Girlfriend of Slain Surfer Honored

Jennifer Grosso, the girlfriend of pro-surfer Emery Kauanui, who was attacked and killed by Seth Cravens and members of the Bird Rock Bandits in 2007, was given a Citizens of Courage award.

Grosso and four others received their awards Thursday at a luncheon at the Westin Gaslamp Quarter Hotel. It was the 20th annual event recognizing key witnesses in criminal prosecutions or survivors of violent crimes.

During the trial, Grosso testified that Cravens, 22, hit her  24-year-old  boyfriend with a single punch in May 2007, causing him to hit the pavement. 

Prosecutors said it was murder, and in November 2008, a jury agreed, convicting him of second-degree murder. On Feb. 2 Cravens was sentenced to 10 years to life in prison.

"He just gave him one extremely hard punch, and Emery just fell back immediately," Grosso testified.  "It was like the lights went out in Emery."

Grosso was the first witness in the trial.  She described the fighting words spewed by her boyfriend, the defendant and four other men -- Orlando Osuna, Eric House, Matthew Yanke and Hank Hendricks -- at the La Jolla Brewhouse bar just minutes before the fatal confrontation. Grosso told the jury what she saw when she drove to her boyfriend's house, where Kauanui was fighting in the street with House.

Grosso said Kauanui had lost the fight with House but manged to stand up. She said Cravens then hit Kauanui with a single punch.

"I heard his skull crack when it hit the pavement," Grosso testified. "I mean, at that point, after the punch happened, it was like, silence, and there was like a 'crack.' It was just like a 'slap', a clean break, and you could hear it.

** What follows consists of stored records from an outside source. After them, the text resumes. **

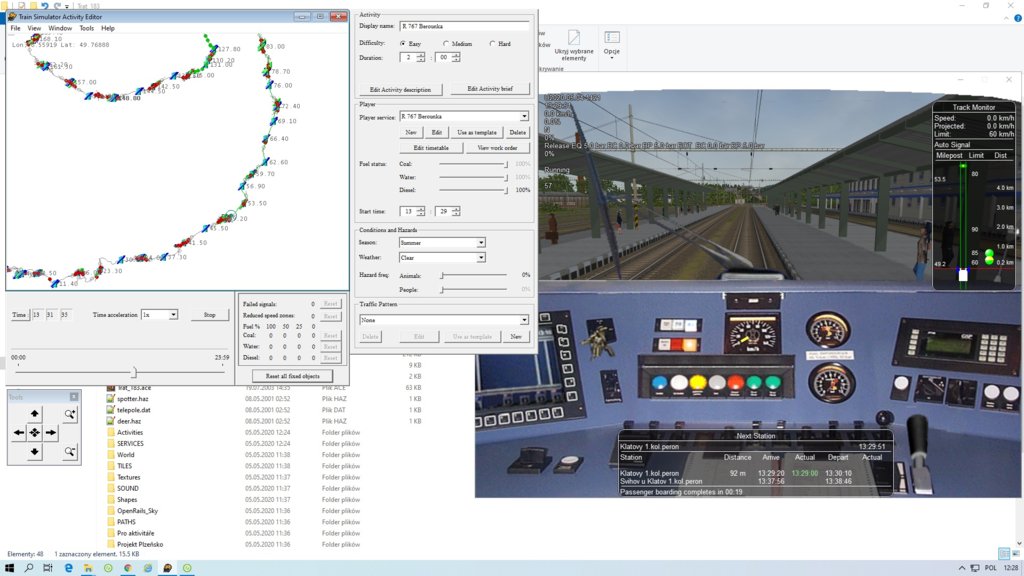Select the zoom out magnifier tool
The image size is (1024, 576).
point(69,452)
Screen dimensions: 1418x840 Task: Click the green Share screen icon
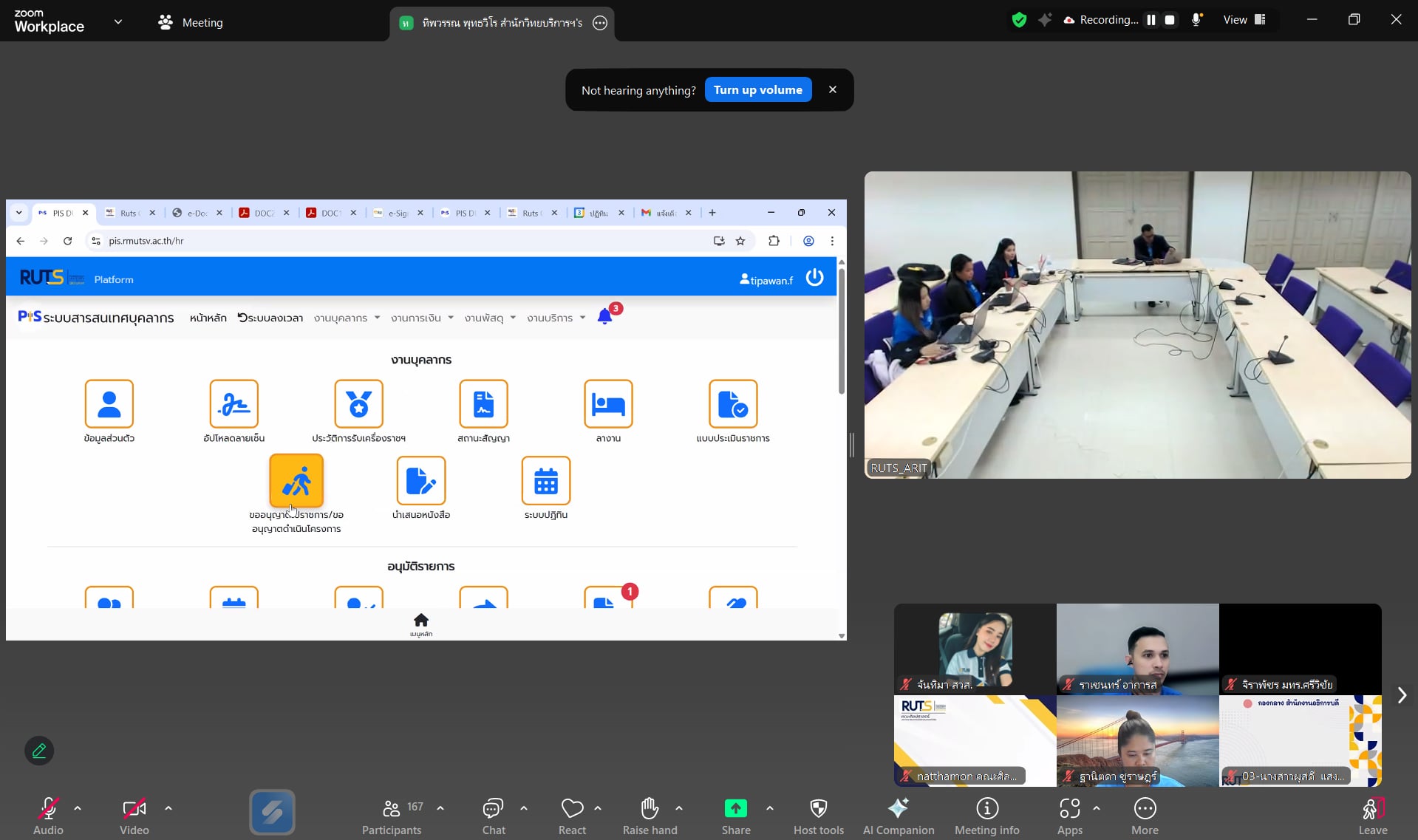(x=735, y=809)
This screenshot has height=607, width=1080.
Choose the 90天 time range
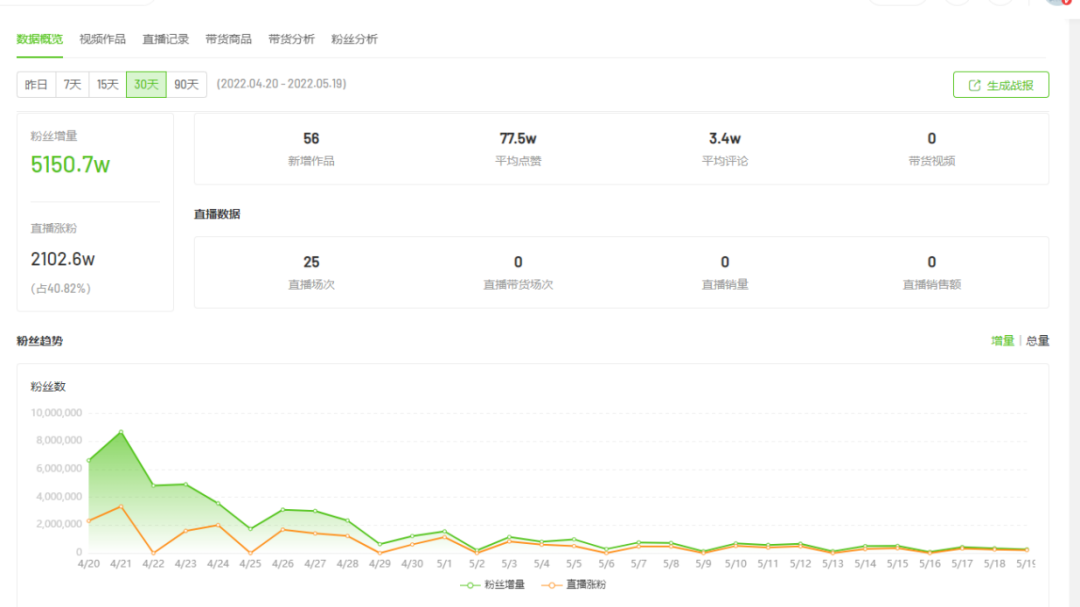coord(186,85)
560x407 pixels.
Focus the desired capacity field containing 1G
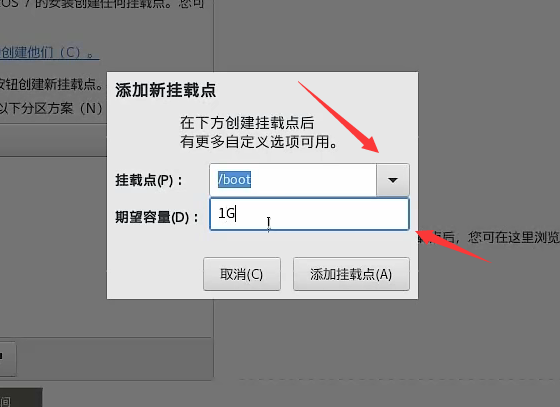pos(309,214)
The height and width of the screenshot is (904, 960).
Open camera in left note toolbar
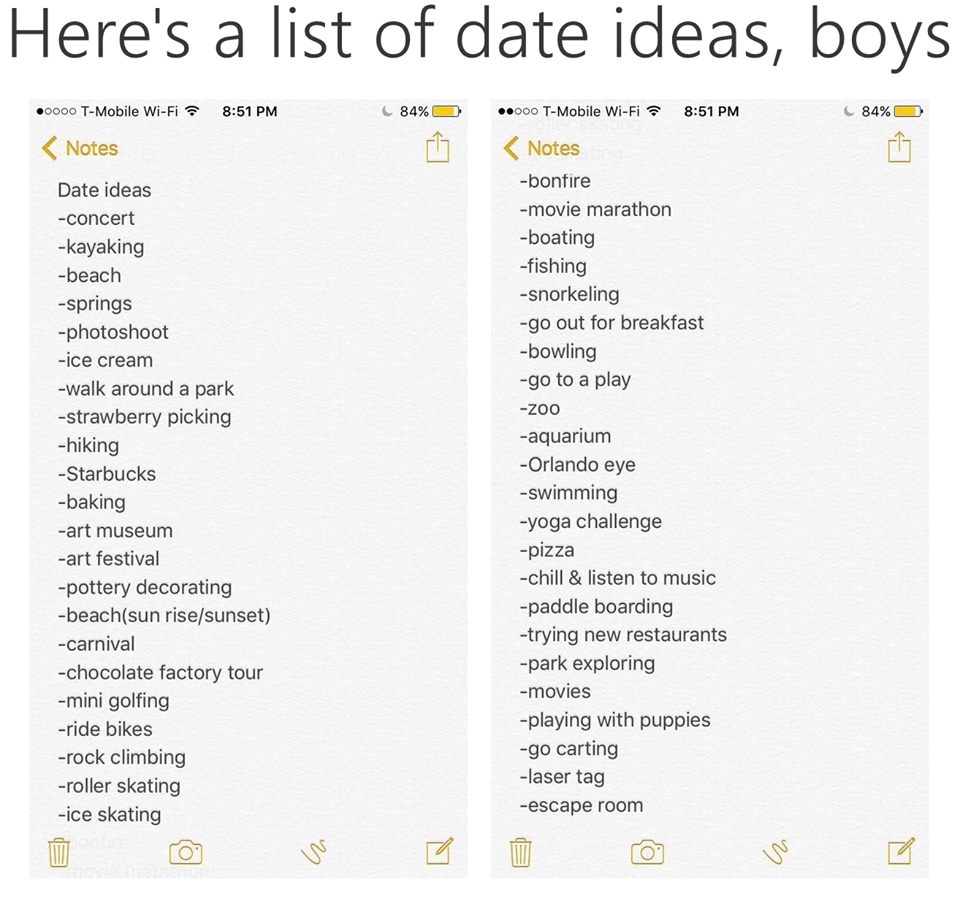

I mean, it sounded like something pinged off the concrete, and then immediately after that there was a pool of blood that started streaming from the back of Emery's head."

"I was screaming at the top of my lungs.  I remember looking at Seth, saying, 'Why? Why did you to this to me?'  He just looked at me," she said.

Defense attorney Mary Ellen Attridge said Cravens was simply defending himself against an aggressive Kauanui. In her opening statement to the jury, Attridge described Kauanui's death as "tragic" but not not a murder.